# texas sailfish



## tarpon98 (Dec 21, 2013)

Have yet to catch my first Texas sailfish and asking out to you 2coolers who would be a good charter that can put me on sails and not just a boat ride catching what I've already have caught on my own boat . Looking to learn what to look for and what to use . Appreciate any info . I call port A my port base thanks


----------



## blaze 'em (Jun 4, 2012)

They hang out closer than you think in port a. We've had luck around the rocks at hospital, had one bite trolling for kingfish by the anchorage but he got off. Ballyhoo and islander and plain ballyhoo is what we always pull. Pretty good all around bait for us.

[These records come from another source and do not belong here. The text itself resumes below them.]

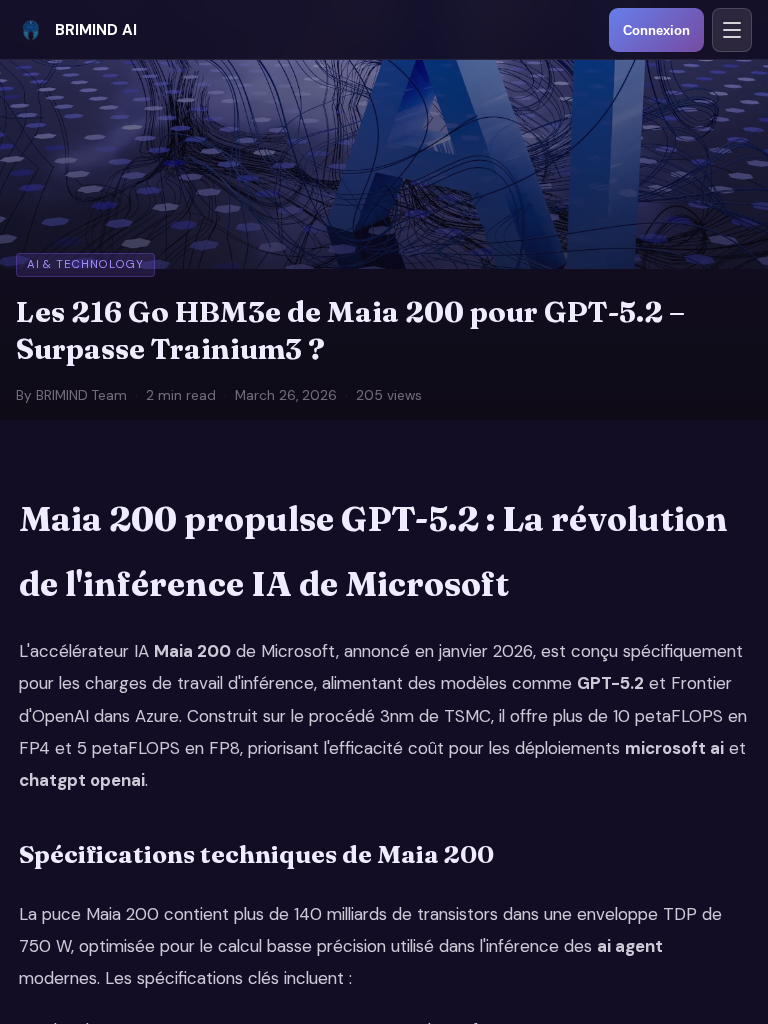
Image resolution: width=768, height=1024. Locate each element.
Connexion (656, 30)
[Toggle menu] (732, 30)
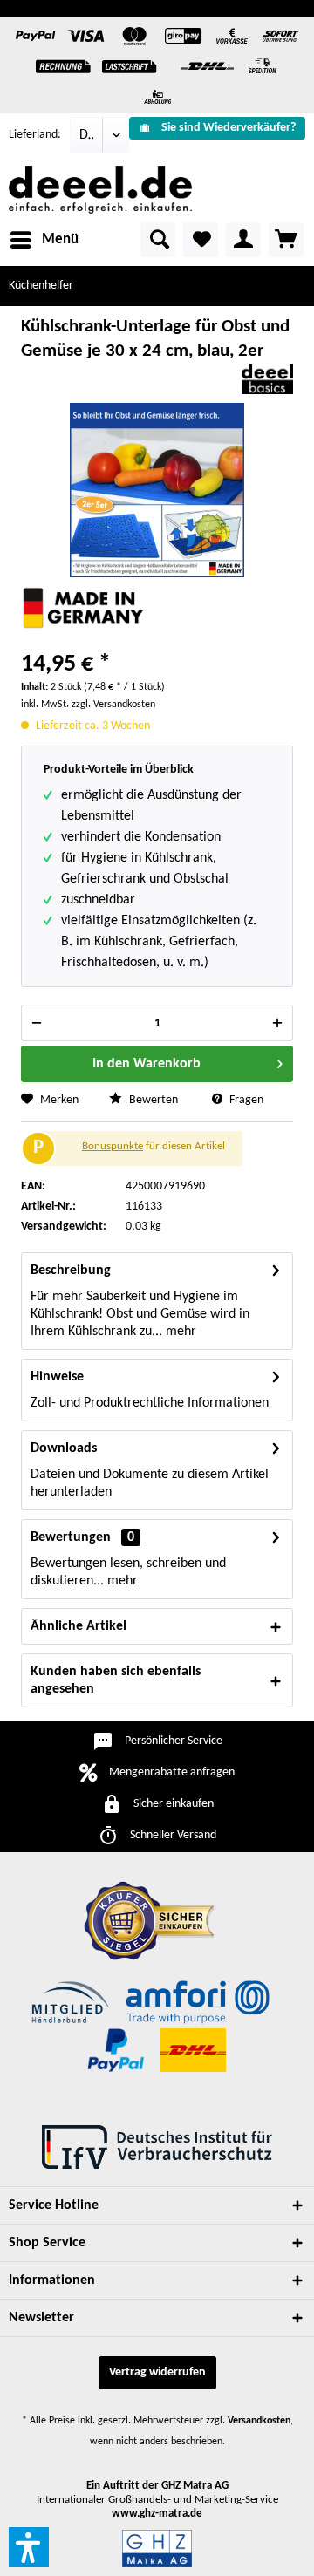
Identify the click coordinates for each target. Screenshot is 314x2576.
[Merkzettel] (200, 239)
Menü (60, 239)
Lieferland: (35, 134)
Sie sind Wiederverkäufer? (228, 127)
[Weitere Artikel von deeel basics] (267, 379)
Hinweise (57, 1377)
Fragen (245, 1100)
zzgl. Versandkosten (113, 704)
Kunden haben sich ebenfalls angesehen (116, 1680)
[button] (29, 2547)
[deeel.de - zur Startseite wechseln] (100, 190)
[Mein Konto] (243, 239)
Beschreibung (71, 1271)
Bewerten (152, 1100)
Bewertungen (71, 1537)
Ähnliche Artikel (78, 1626)
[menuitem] (217, 128)
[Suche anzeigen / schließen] (157, 239)
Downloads (64, 1448)
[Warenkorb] (286, 239)
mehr (179, 1332)
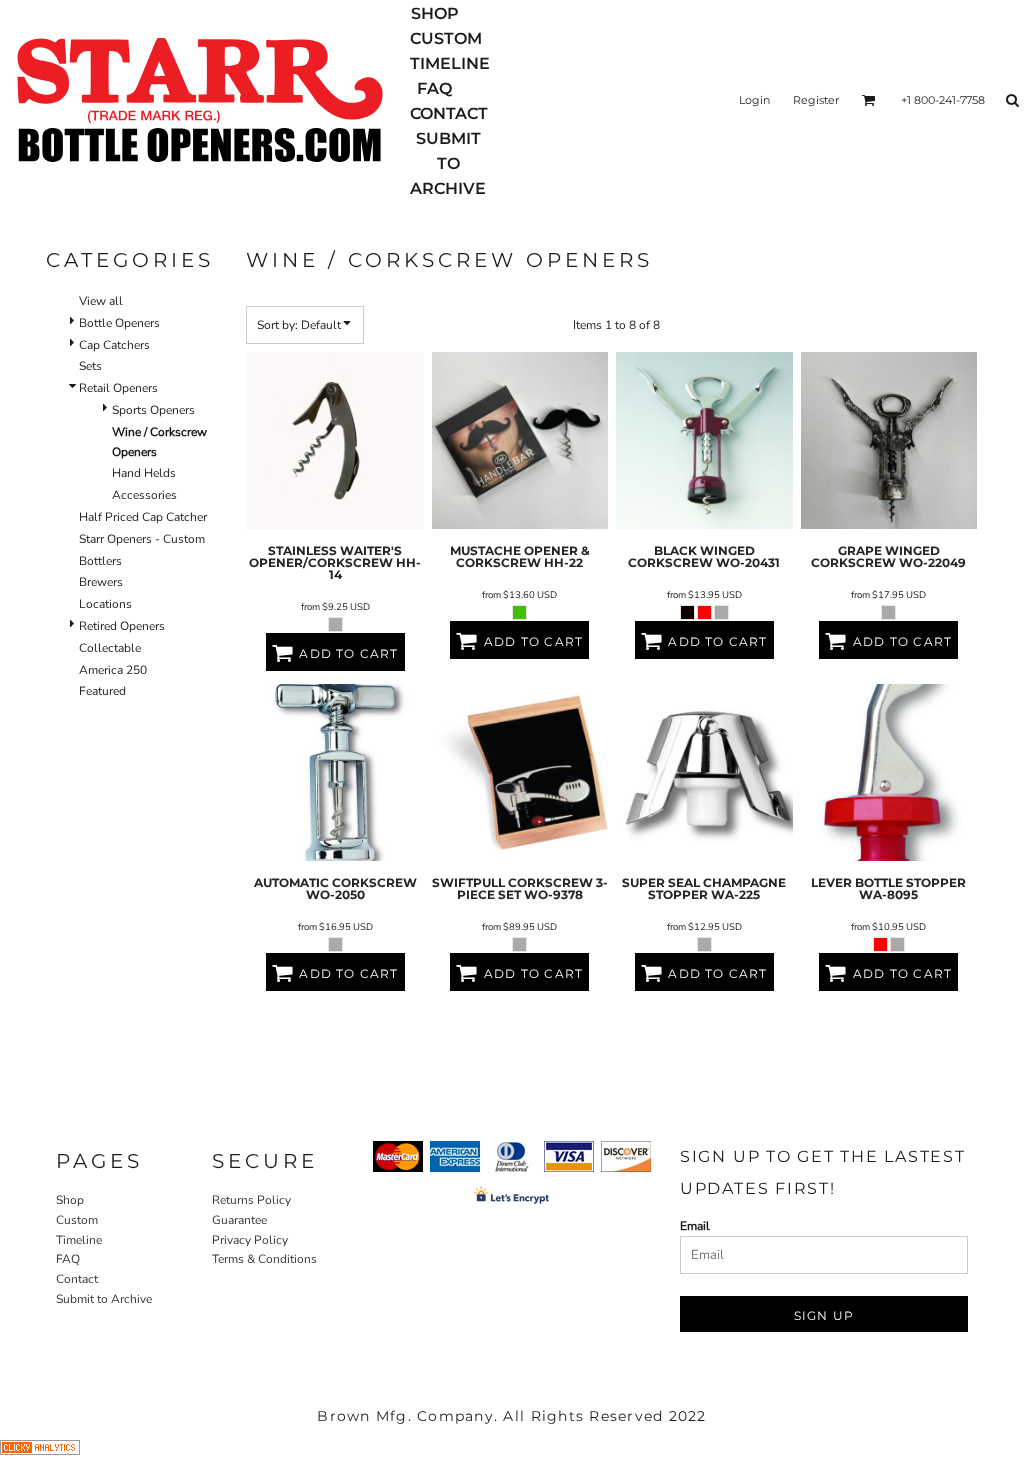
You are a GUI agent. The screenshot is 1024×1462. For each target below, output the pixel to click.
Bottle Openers (119, 323)
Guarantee (239, 1220)
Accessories (144, 495)
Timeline (79, 1240)
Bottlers (100, 561)
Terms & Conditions (264, 1259)
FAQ (68, 1259)
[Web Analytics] (40, 1451)
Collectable (110, 648)
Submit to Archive (104, 1299)
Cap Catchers (114, 345)
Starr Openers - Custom (142, 539)
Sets (90, 366)
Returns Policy (251, 1200)
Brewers (101, 582)
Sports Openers (153, 410)
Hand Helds (144, 473)
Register (816, 100)
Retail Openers (118, 388)
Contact (77, 1279)
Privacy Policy (250, 1240)
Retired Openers (122, 626)
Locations (105, 604)
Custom (77, 1220)
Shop (70, 1200)
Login (754, 100)
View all (101, 301)
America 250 (113, 670)
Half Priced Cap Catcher (143, 517)
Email (695, 1226)
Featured (102, 691)
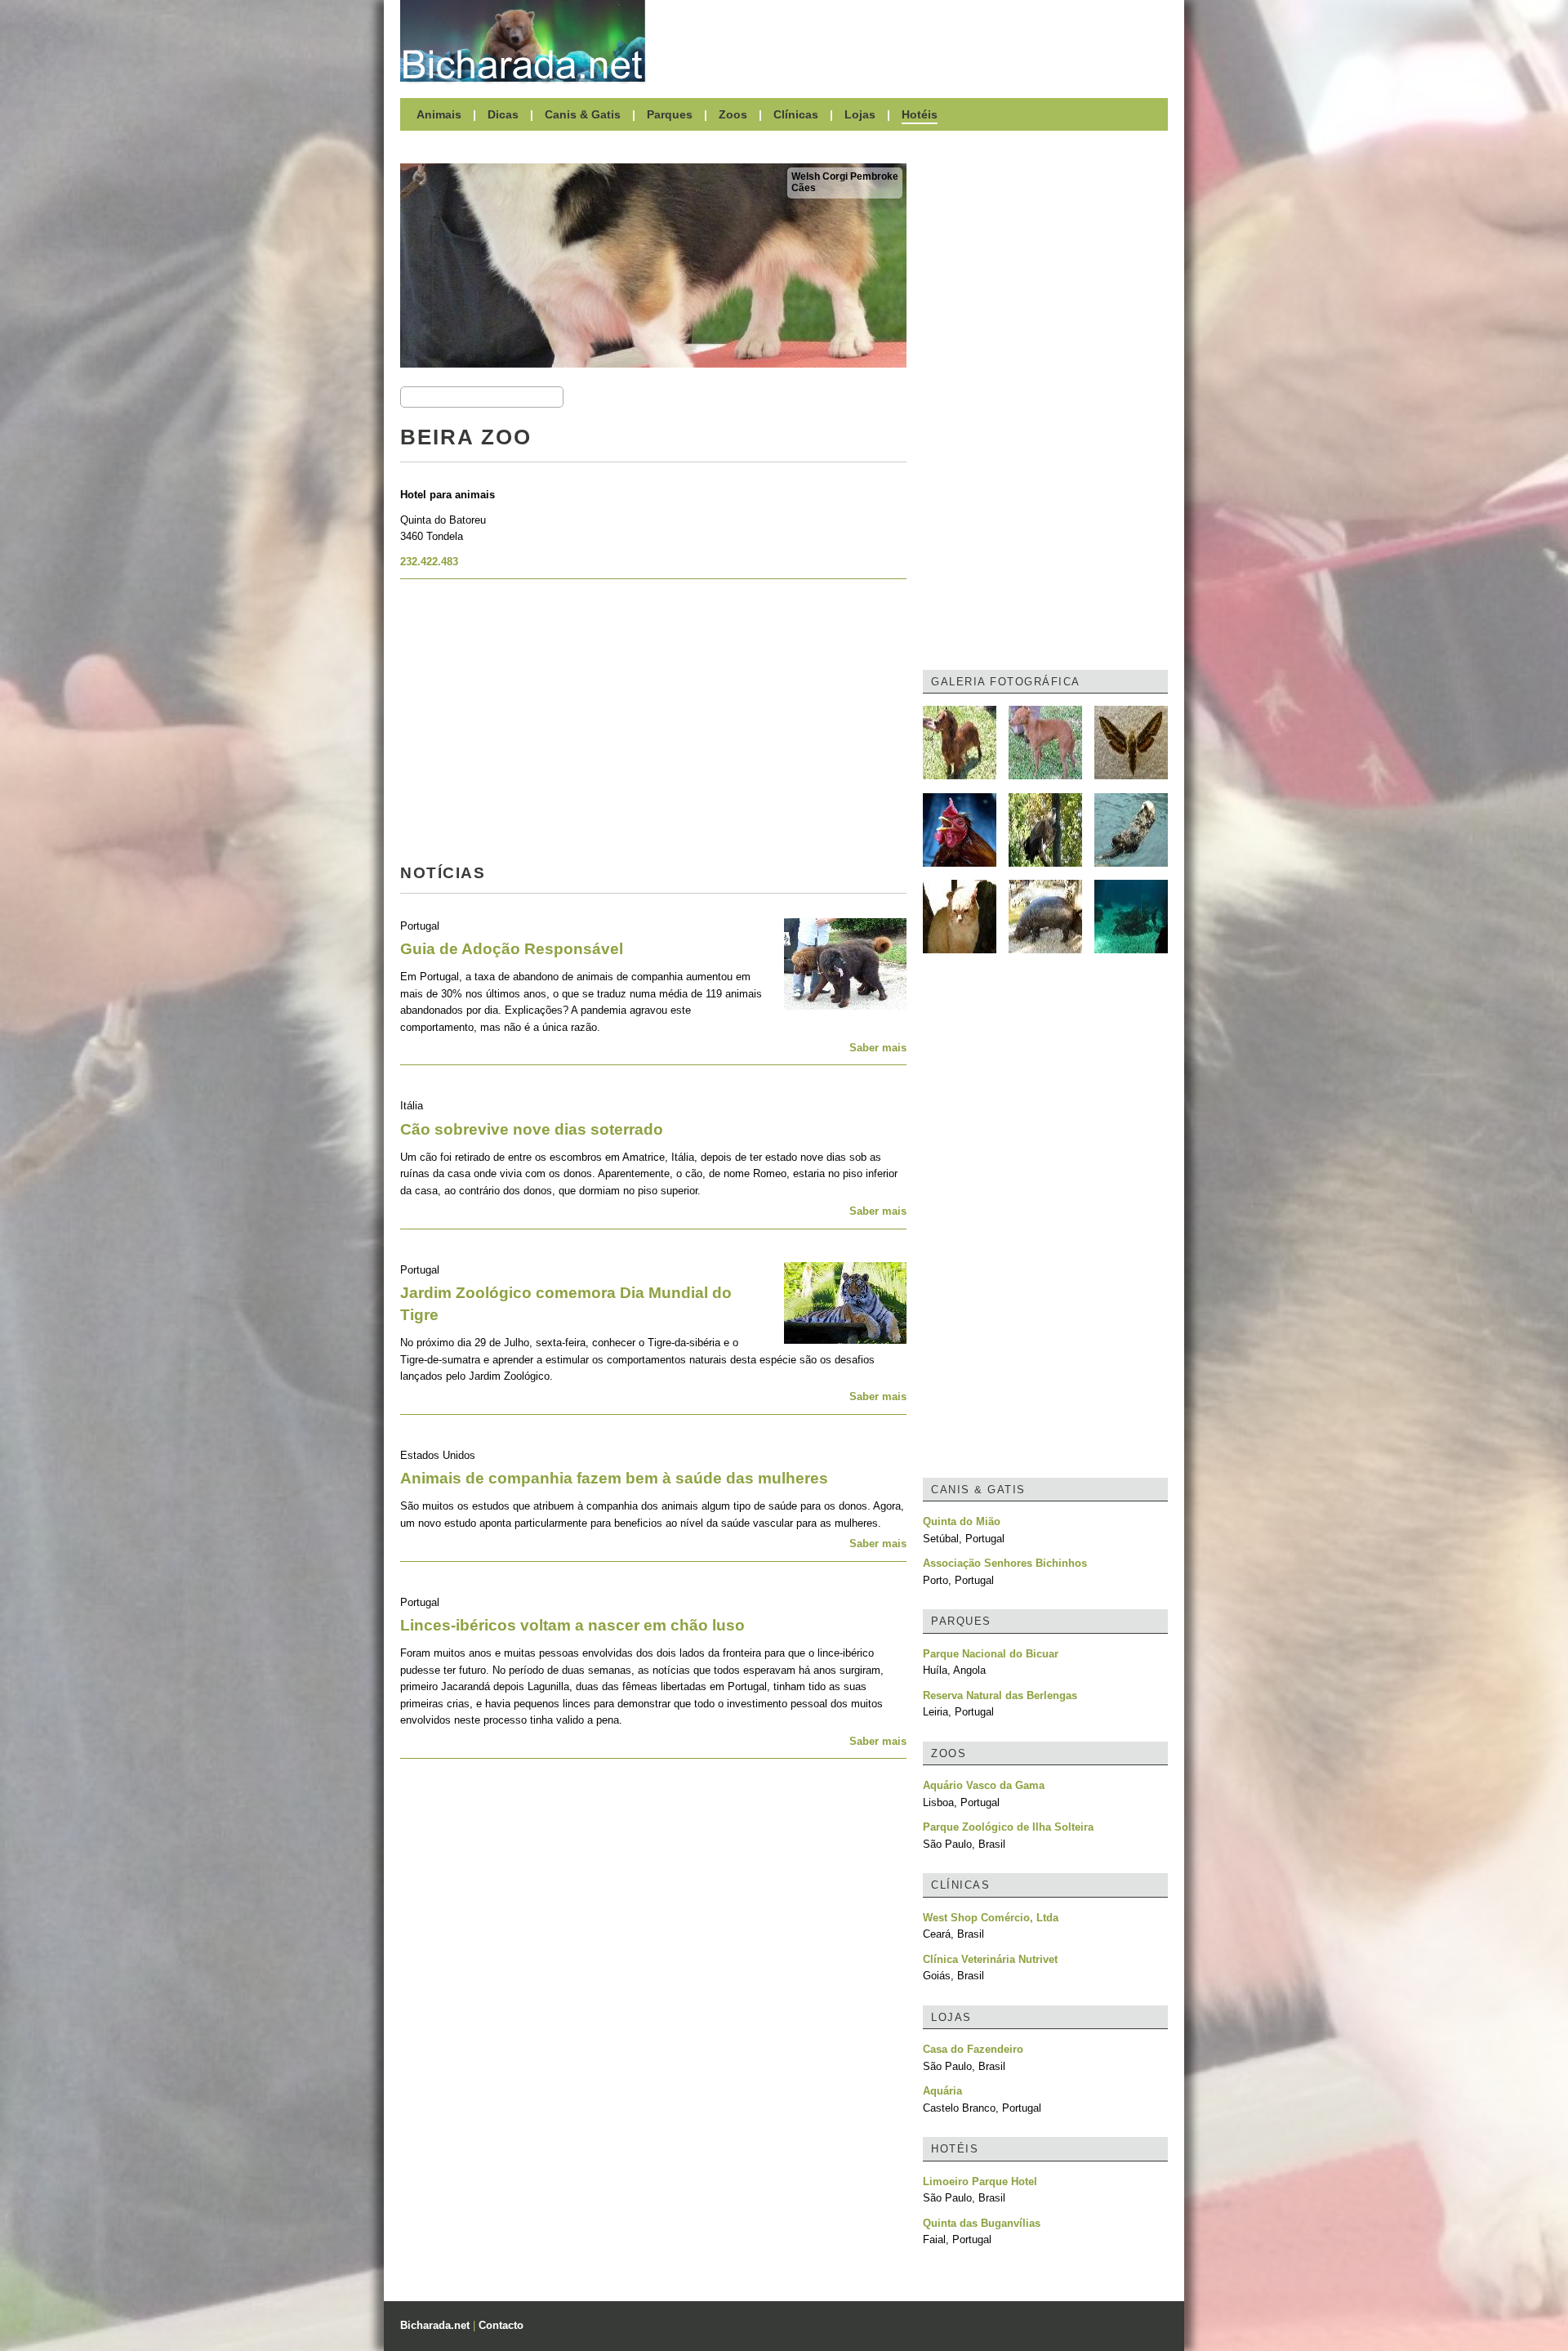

Sent from my iPhone using Tapatalk


----------



## CostaDelTejas (Jul 6, 2009)

X2 on close in. The only one I've ever caught was by the close rigs out of Packery. It ate a ribbonfish. It was a nice surprise from the Kings we were targeting. Wasn't huge but still cool. All I know ab em.


----------



## batsandowls (Jul 31, 2010)

Caught one out of POC 20 miles fishing for kings.


----------



## TOM WEBER (Aug 14, 2005)

I don't think you can successfully target just sails in Texas. Southwest airlines to Costa Rica...About to get rainy down there but still can catch em if don't mind fishing in rain or some am storms. My boy had a 5 for 8 day plus several wahoo at Suenos on ****** Honeymoon in June.


----------



## tarpon98 (Dec 21, 2013)

Thanks blaze em guess I just need to try a lil harder. Do you have better luck in the early morning or any time of the day . Been thinking bout heading to hospital soon . Just need time off from work . I did see one last year just below my bow at a nearby rig off mustang Island . Caught me by surprise that I stood amazed not ready to throw anything at it. Was pretty exciting to see one though . Almost like buck fever


----------



## broadonrod (Feb 26, 2010)

tarpon98 said:


> Have yet to catch my first Texas sailfish and asking out to you 2coolers who would be a good charter that can put me on sails and not just a boat ride catching what I've already have caught on my own boat . Looking to learn what to look for and what to use . Appreciate any info . I call port A my port base thanks


There are lots of sailfish out there. Trolling small/ med rigged ballyhoo and small to medium lures on weed lines can produce sails regularly. June and July I would fish in 150-250' water on rips. The hilltops out Freeport hold a lot of sails in June and July. Catching a lot of them can require a lot of effort and more technique. We have had multiple sailfish days in both areas. As mention above they do come in close. I have caught them in 50-80' of water on a few occasion but the 150- 250' range is more promising IMO if your limited on range. 
If your catching wahoo and dorado on a weedline be ready for your sailfish bite. 
Brett


----------



## tarpon98 (Dec 21, 2013)

I have about a 65 mile safety range so hospital, aransas ,southern and baker have been my points. Are they any other places within my range that I haven't fished yet.


----------



## bigfishtx (Jul 17, 2007)

tarpon98 said:


> I have about a 65 mile safety range so hospital, aransas ,southern and baker have been my points. Are they any other places within my range that I haven't fished yet.


You are over running a lot of good sailfishing going that far.

Starting july through september, you can catch them along the first color change. I would target weedlines and rips from 8-25 miles.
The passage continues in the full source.